When Chapter 11 Does Not Mean Bankruptcy

Within the United States, free trade works to the benefit of all. Goods and services pass easily between Pennsylvania and Maryland, between California and Nevada, between Georgia and Florida. One reason internal US trade works is that the rule of law exists. If a fraudulent transaction takes place in one state, there is a reasonable chance that someone in another state can achieve effective recourse in the courts. In addition, although states can enact legislation locally, the federal government retains the exclusive right to regulate interstate commerce. Indeed, it was the impediments to free trade between states under the Articles of Confederation that motivated the writers of the Constitution to prohibit the states from regulating interstate commerce.

The presence of barriers to international commerce had been an impediment to prosperity in Europe. The rise of the European Union represents a recognition of this. Europe is on a rapid track to full economic integration, now that these countries largely share a common currency.
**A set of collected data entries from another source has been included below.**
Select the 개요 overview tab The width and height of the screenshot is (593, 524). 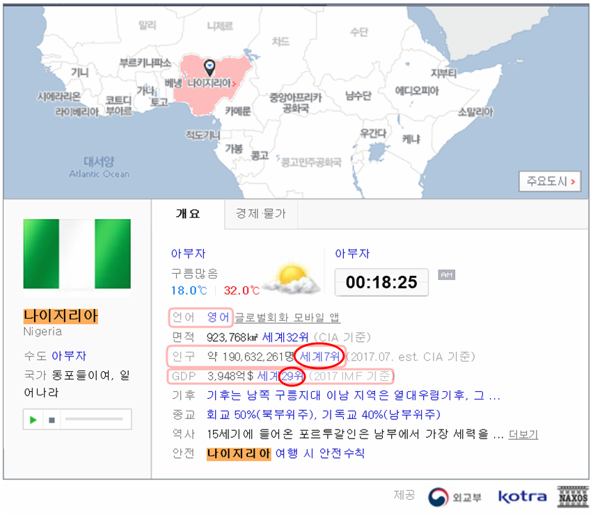click(188, 214)
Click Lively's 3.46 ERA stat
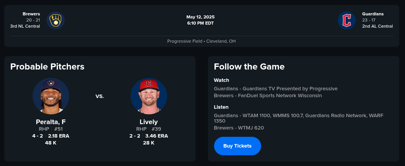The width and height of the screenshot is (405, 166). [157, 136]
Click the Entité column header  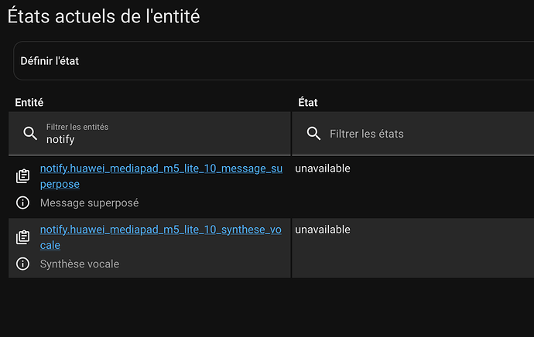(29, 102)
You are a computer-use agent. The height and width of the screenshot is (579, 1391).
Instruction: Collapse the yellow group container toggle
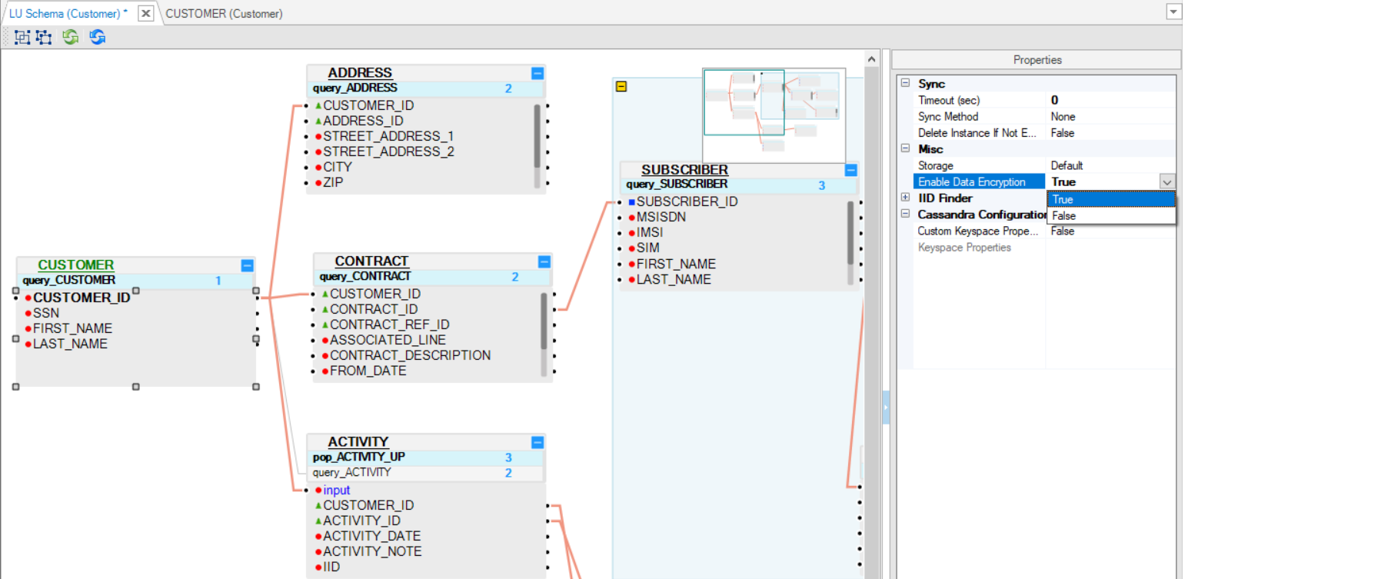point(621,87)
The North American Free Trade Agreement (NAFTA) is an attempt to largely achieve the benefits of free trade between the United States, Canada, and Mexico. The increase in trade and prosperity following the enactment of the agreement is a testimony to the benefits of free trade. There was not the great “sucking sound” of jobs being vacuumed out of the United States predicted by some.

Nonetheless, Bill Moyers in the PBS program Now: Trading Democracy focuses on what may turn out to be an important if not fatal flaw in the agreement. Whereas most corporations would like to avoid Chapter 11 when it refers to bankruptcy, some that invest in foreign countries are trying exploit Chapter 11 of NAFTA. The offending section Chapter reads:

“No Party may directly or indirectly nationalize or expropriate an investment of an investor of another Party in its territory or take a measure tantamount to nationalization or expropriation of such an investment (“expropriation”), except: (a) for a public purpose; (b) on a nondiscriminatory basis; (c) in accordance with due process of law and Article 1105(1); and (d) on payment of compensation….”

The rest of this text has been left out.